* WORK TASK
Repeat the material exactly, every line of it.

* PROVIDED ENTRIES
[Start of Attachment]

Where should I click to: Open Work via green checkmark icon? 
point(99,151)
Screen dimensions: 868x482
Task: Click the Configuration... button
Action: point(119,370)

[End of Attachment]

* RESULT FOR THIS TASK
Where should I click to: Open Work via green checkmark icon? 
point(99,151)
Screen dimensions: 868x482
Task: Click the Configuration... button
Action: point(119,370)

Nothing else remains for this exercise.